• [Exercise aim]:
All lines from the one containing "Viewport: 950px width, 687px height." through the end of the data below are to be repeated exactly, with pictures left out.

Dataset content START

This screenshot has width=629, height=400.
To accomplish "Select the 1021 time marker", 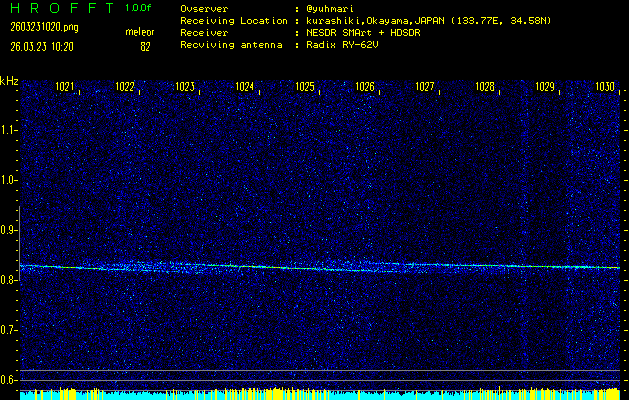I will click(65, 87).
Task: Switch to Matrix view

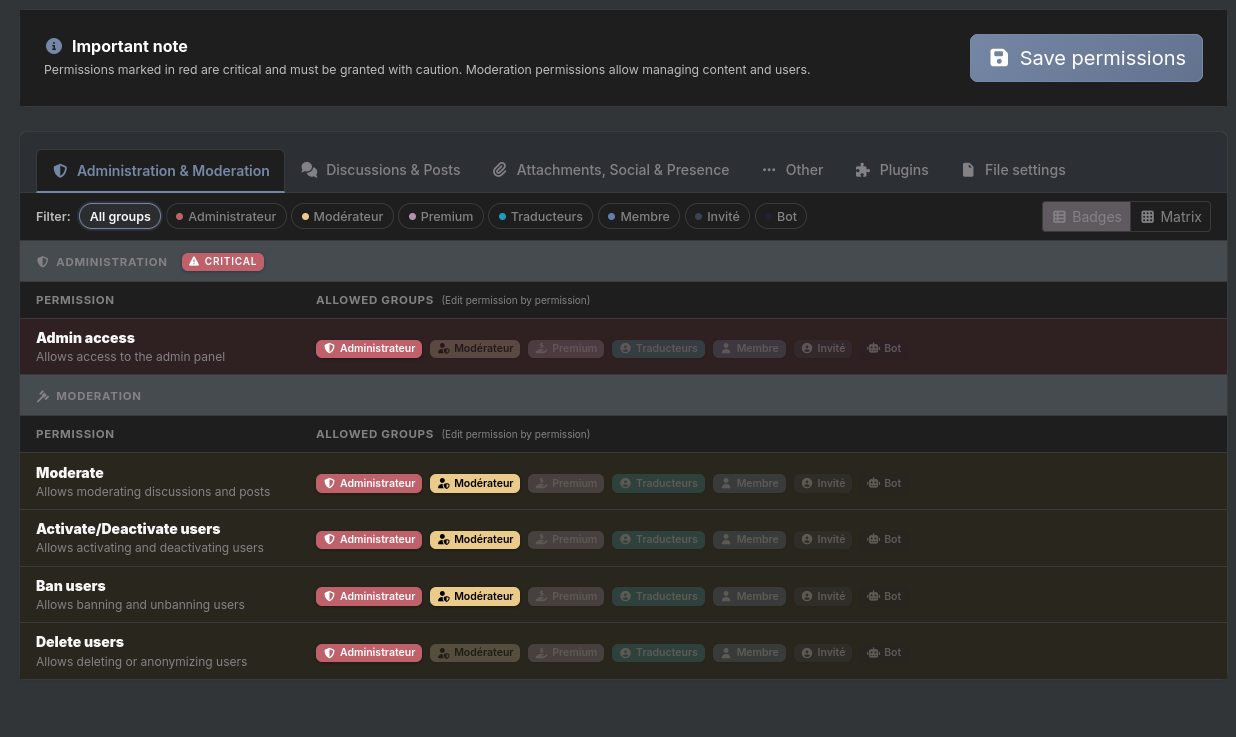Action: [x=1171, y=217]
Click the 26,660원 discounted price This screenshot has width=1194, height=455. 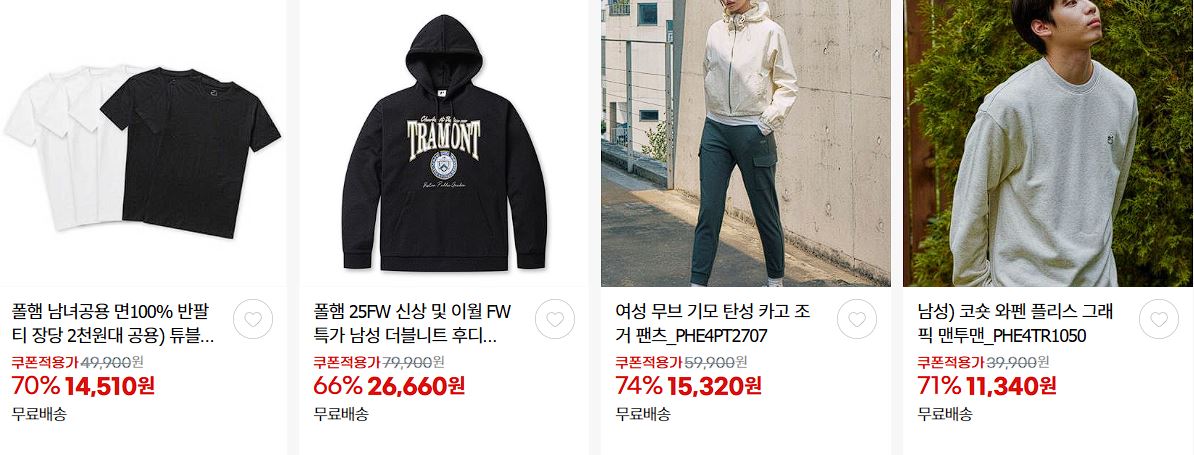416,387
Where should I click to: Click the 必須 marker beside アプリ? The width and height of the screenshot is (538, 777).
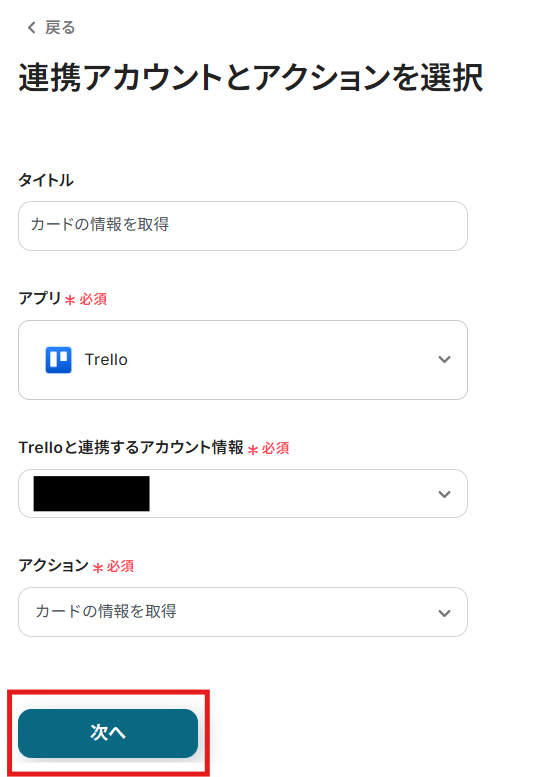pos(93,299)
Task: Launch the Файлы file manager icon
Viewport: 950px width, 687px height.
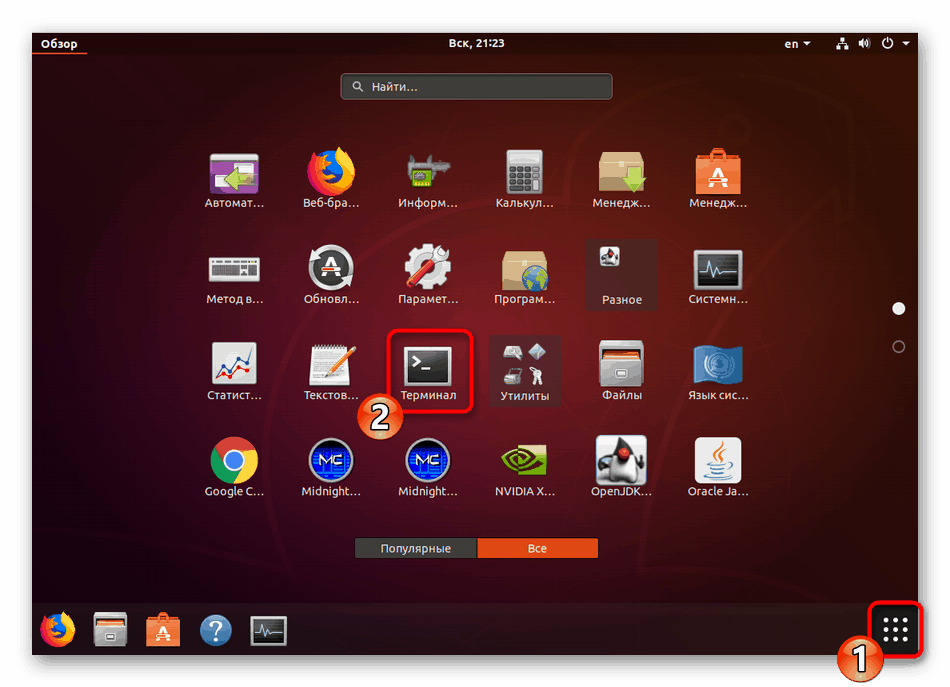Action: click(x=621, y=368)
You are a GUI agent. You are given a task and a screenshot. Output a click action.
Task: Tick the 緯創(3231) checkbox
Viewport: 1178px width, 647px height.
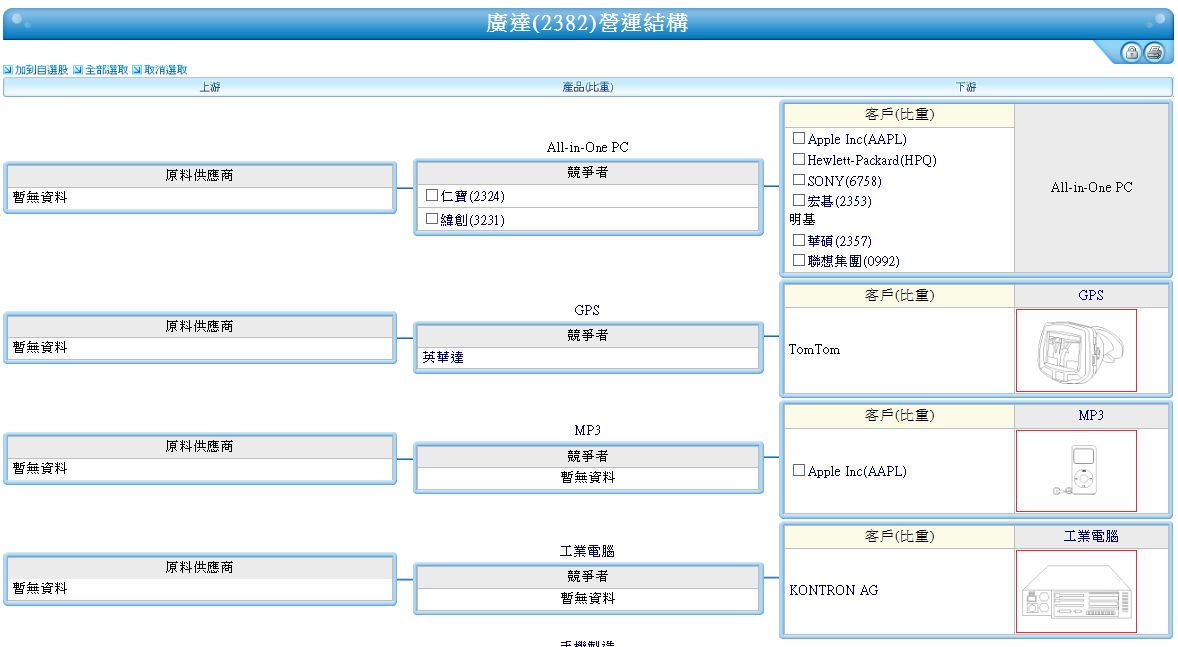click(x=432, y=219)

Dataset content END

• [Result of this task]:
Viewport: 950px width, 687px height.
Action: click(x=621, y=368)
You are a GUI agent. You are given a task and a screenshot. Output a click action.
Task: Tick the 緯創(3231) checkbox
Viewport: 1178px width, 647px height.
click(x=432, y=219)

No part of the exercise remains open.